* _PROBLEM_: Retype exactly the lines below, beginning with the first and ending with the line where "日本秘書協会について (64, 2006)" appears.

[Collected data]
☆ ☆ ☆
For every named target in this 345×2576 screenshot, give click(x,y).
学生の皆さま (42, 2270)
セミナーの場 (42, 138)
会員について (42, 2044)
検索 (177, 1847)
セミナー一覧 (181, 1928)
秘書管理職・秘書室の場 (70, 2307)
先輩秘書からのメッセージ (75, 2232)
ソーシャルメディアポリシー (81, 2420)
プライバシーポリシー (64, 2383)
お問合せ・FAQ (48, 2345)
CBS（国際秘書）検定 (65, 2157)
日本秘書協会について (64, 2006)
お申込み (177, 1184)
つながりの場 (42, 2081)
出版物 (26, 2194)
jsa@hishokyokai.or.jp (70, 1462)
☆ ☆ ☆
* _TASK ANSWER_:
For every named target in this 345×2576 screenshot, give click(x,y).
学生の皆さま (42, 2270)
セミナーの場 (42, 138)
会員について (42, 2044)
検索 (177, 1847)
セミナー一覧 (181, 1928)
秘書管理職・秘書室の場 (70, 2307)
先輩秘書からのメッセージ (75, 2232)
ソーシャルメディアポリシー (81, 2420)
プライバシーポリシー (64, 2383)
お問合せ・FAQ (48, 2345)
CBS（国際秘書）検定 (65, 2157)
日本秘書協会について (64, 2006)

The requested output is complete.